# Data Preprocessing
Prerequisites:
- Python experience, including a basing understanding of python syntax, loops, conditional statements, functions, and data types in python
- Some background in statistics is helpful

Goals for this session:
- Learn to perform basic exploratory data analysis (EDA) and data visualization
- Identify outliers, handle missing values, and perform other common data operations such as normalization, interpolation, and filtering
- Understand the intuition behind various preprocessing techniques for both categorical and continuous features
- Apply EDA and data preprocessing techniques to a novel data set without context


# Date fruit and Pumpkin seed dataset

# Techniques
In this code-along exercise, we will cover the following data processing techniques:
- Basic data views
- Renaming columns with `df.rename()`
- Filtering, viewing subsets with `df.loc[]`
- Sorting with `df.sort()`
- Merges with `pd.join` or `df.merge`
- Removing outliers with custom functions
- Normalization

[Pandas documentation](https://pandas.pydata.org/docs/reference/frame.html)

# Imports
By convention, we use the `as` in the import statement to alias `numpy` to `np`. Similarly, we alias `pandas` to `pd`. Another convention we will use is calling Pandas DataFrame objects `df`.

In [None]:
import numpy as np
import pandas as pd
import matplotlib.pyplot as plt
from sklearn.preprocessing import StandardScaler

In [None]:
df.head()

In [None]:
df.tail(10)

In [None]:
df

Note that the Jupyter Notebook also prints out the number of rows and columns of the DataFrame when we just let it autoprint the DataFrame. We can calso view the shape of the DataFrame using `df.shape`. By convention, the first number in the tuple is the number of rows and the second number is the number of columns.

In [None]:
df.shape

We can access the index and column axes of the DataFrame with `df.index` and `df.columns` respectively. The values of the DataFrame can be access with `df.values` which returns a numpy array.

In [None]:
df.index

In [None]:
df.columns

In [None]:
df.values

Other conventions
- Specify one column with `"column name"`, specify multiple columns with `["list", "of", "column", "names"]`
- Index (`axis=0`) contains a unique identifier for each of the rows; Columns (`axis=1`) contain a unique identifier for each of the columns
- Most operations default to applying to the Index axis. It's best practice to specify the axis directly for clairty.

# Renaming Columns
Analyzing the column names, we notice a few things about the dataset. 

Of benefit:
1. Both datasets use many of the same features
2. Both datasets use the underscores to delimit words in the column names

Of concern:
1. Both datasets use different capitalization 
2. The feature of "equivalent diameter" in the pumpkin seeds to be "equivalent diameter squared" in the date fruits
3. The major and minor axis features are missing the word "length" for the data fruits


In [None]:
df.columns

In [None]:
pumpkin_seed_features = [
    'area',
    'perimeter',
    'major_axis_length',
    'minor_axis_length',
    'convex_area',
    'equiv_diameter',
    'eccentricity',
    'solidity',
    'extent',
    'roundness',
    'aspect_ratio',
    'compactness',
    'class'
]


In this section, we will deal with these concerns by renaming the columns using `df.rename()`.

`df.rename()` has two forms:
- `df.rename(mapper=function, axis="columns")` where we specify a function that is applied to all the column names. The function should result in all unique outputs when applied to all column names.

=== Exercise input ===
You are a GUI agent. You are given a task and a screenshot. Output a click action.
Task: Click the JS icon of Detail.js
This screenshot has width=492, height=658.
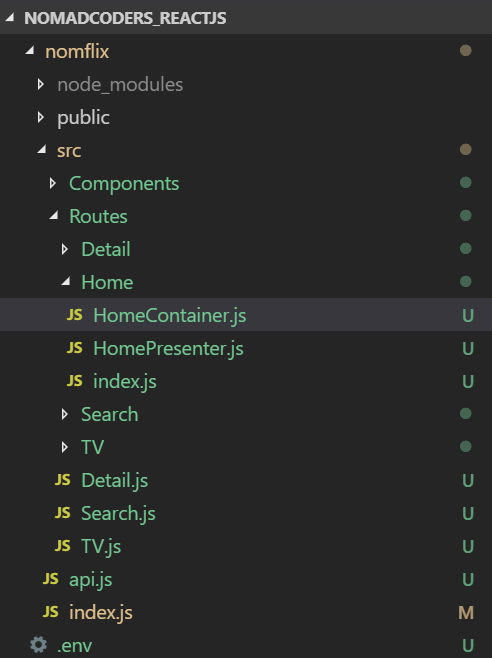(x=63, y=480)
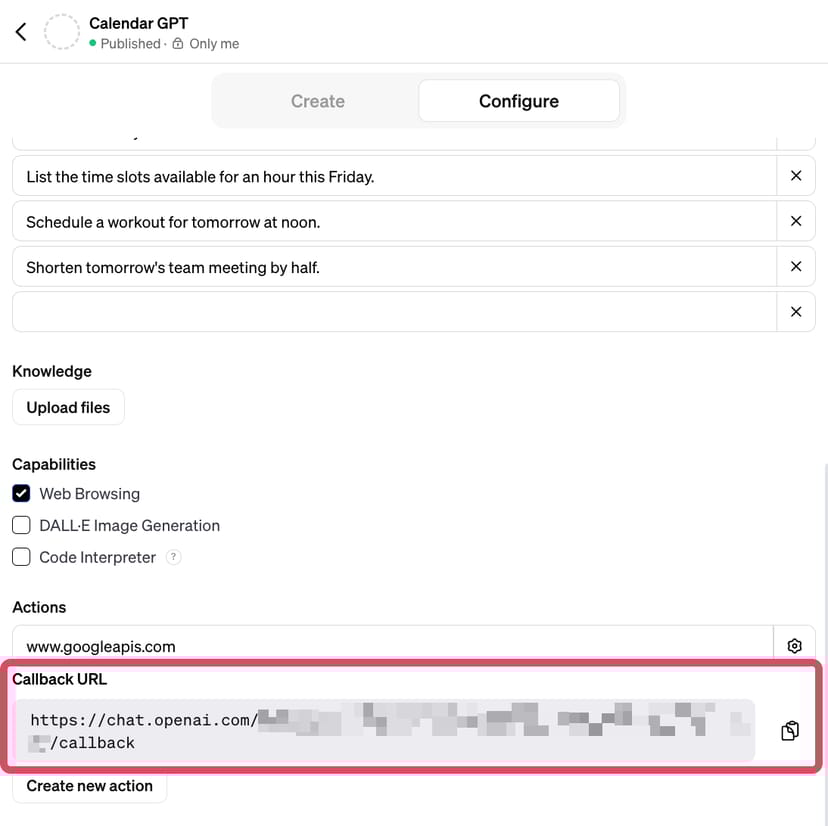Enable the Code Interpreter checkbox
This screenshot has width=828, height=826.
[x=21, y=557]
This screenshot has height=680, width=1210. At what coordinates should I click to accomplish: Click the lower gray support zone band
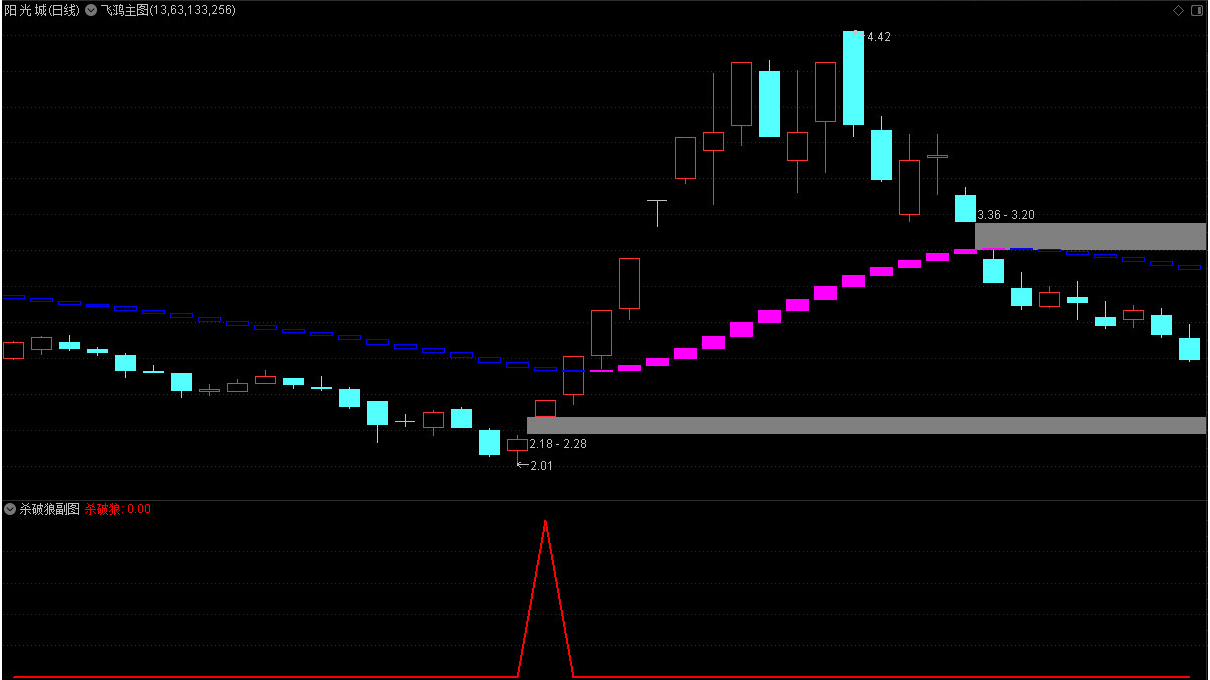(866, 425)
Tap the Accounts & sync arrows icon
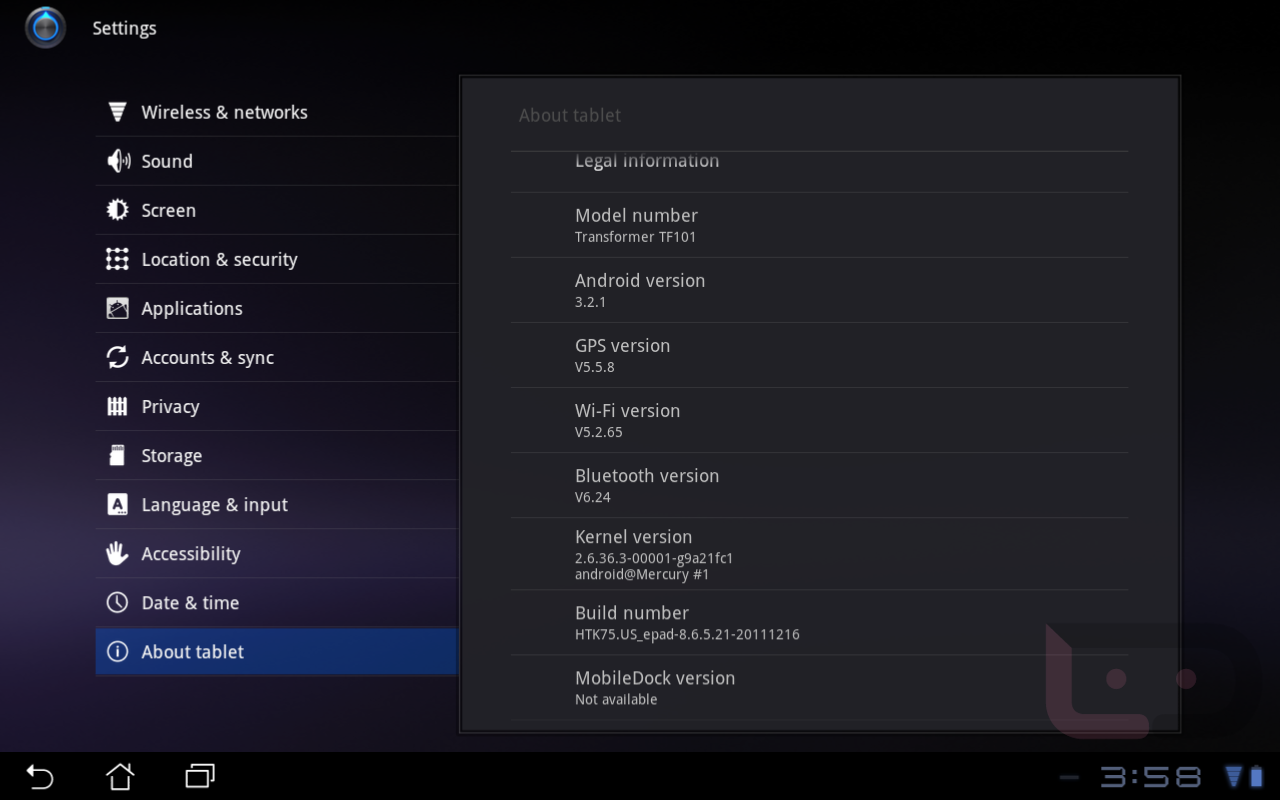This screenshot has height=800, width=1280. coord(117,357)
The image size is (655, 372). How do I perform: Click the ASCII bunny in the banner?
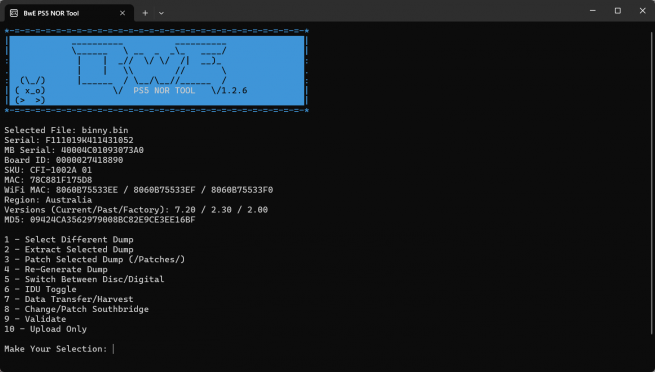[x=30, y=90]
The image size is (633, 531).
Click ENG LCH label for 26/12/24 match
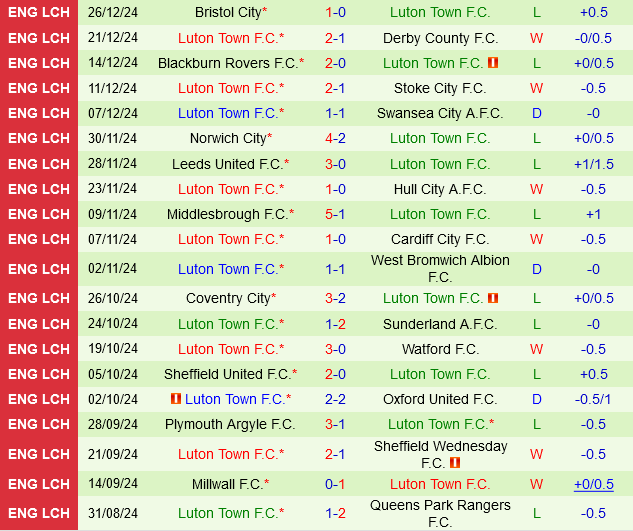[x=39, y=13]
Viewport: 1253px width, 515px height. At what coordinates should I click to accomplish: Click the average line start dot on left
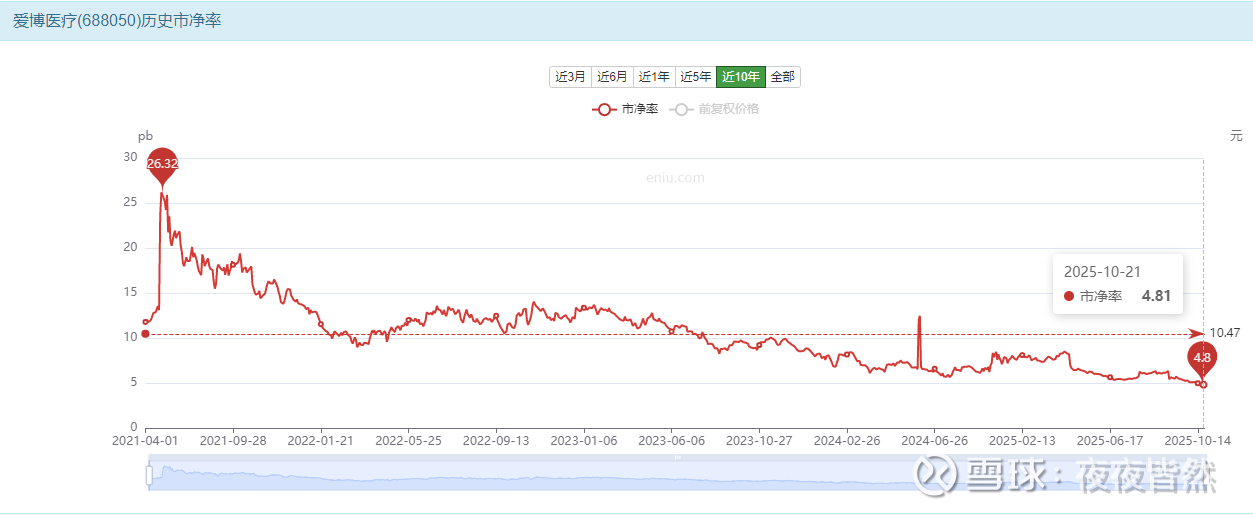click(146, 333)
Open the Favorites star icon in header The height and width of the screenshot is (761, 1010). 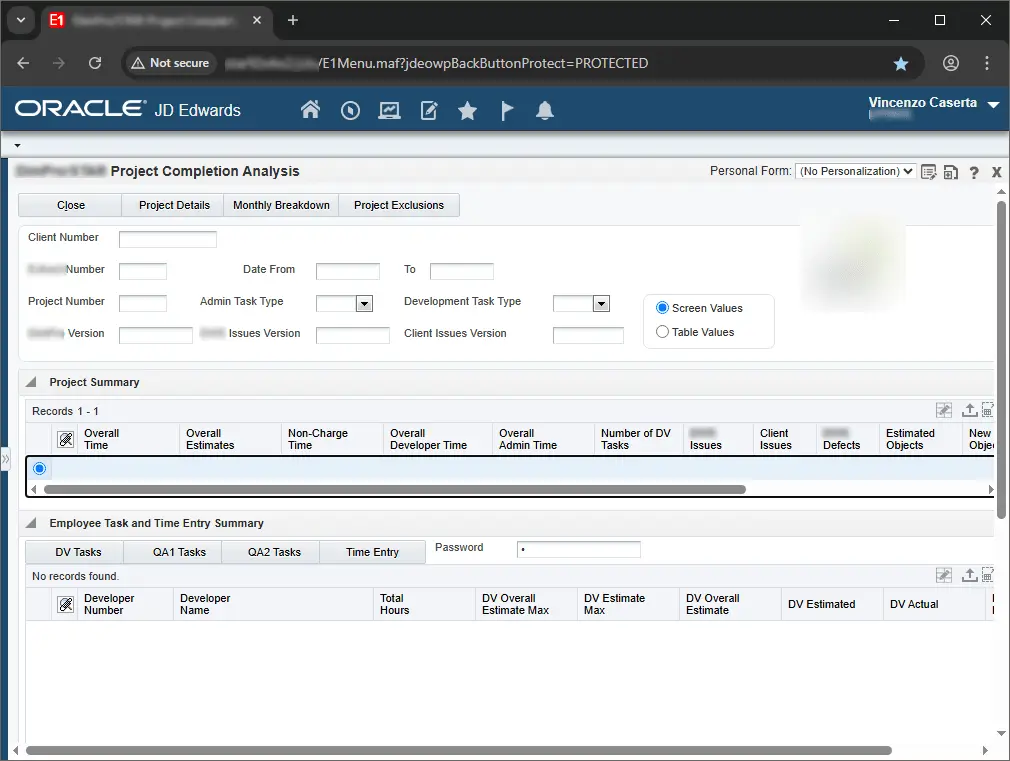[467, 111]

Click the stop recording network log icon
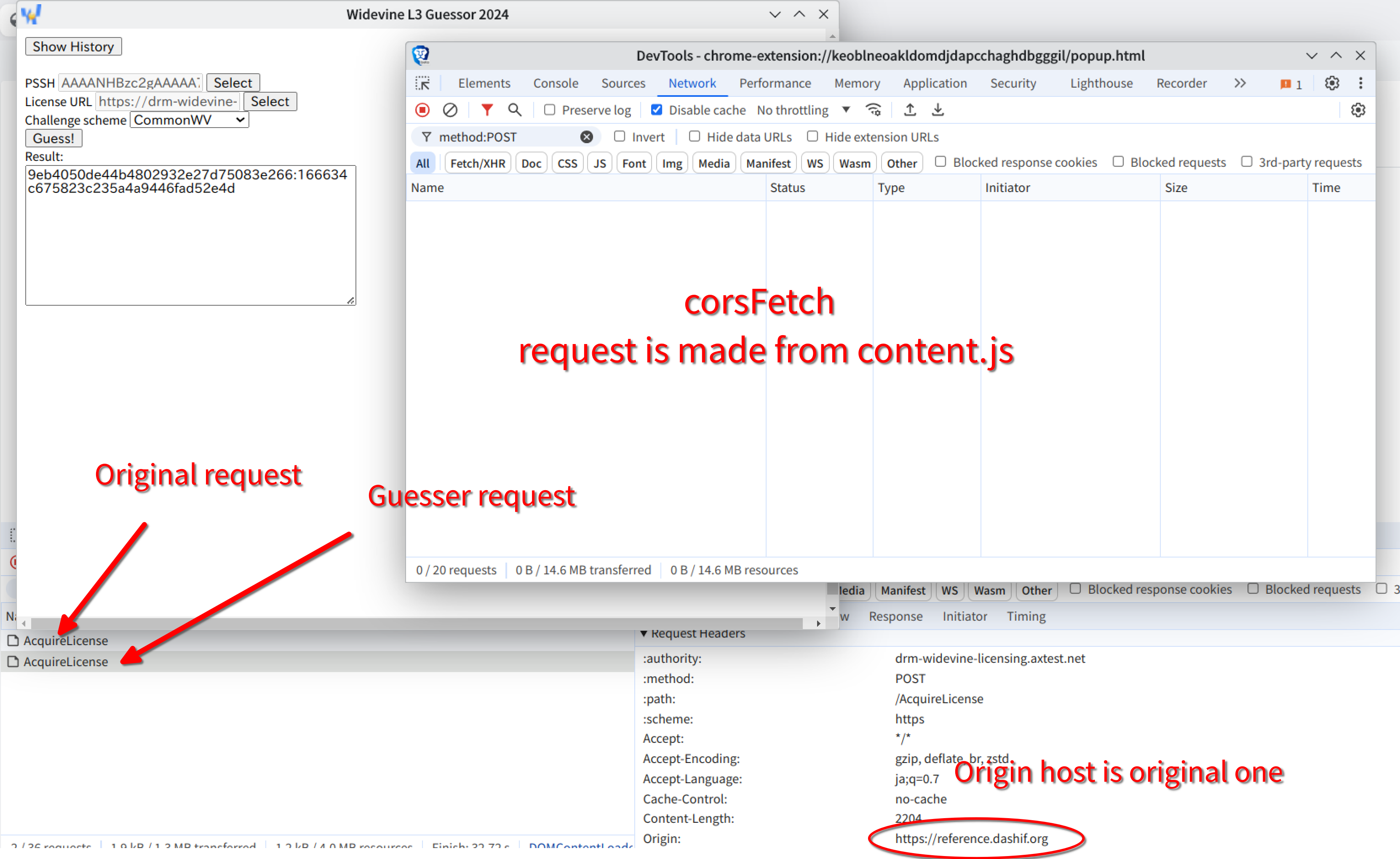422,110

=== Tasks to complete ===
a) Reproduce verbatim the part of the data preprocessing page that begins at the words "In this section, we" and stops after "all column names.".
b) Pull out each line of the entries that contains the string "should", treating uppercase and lowercase as different.

=== Expected answers ===
a)
In this section, we will deal with these concerns by renaming the columns using `df.rename()`.

`df.rename()` has two forms:
- `df.rename(mapper=function, axis="columns")` where we specify a function that is applied to all the column names. The function should result in all unique outputs when applied to all column names.

b)
This screenshot has height=680, width=1210. At what coordinates should I click to accomplish: Click the lower gray support zone band
Viewport: 1253px width, 515px height. At what coordinates should I click to accomplish: Click the average line start dot on left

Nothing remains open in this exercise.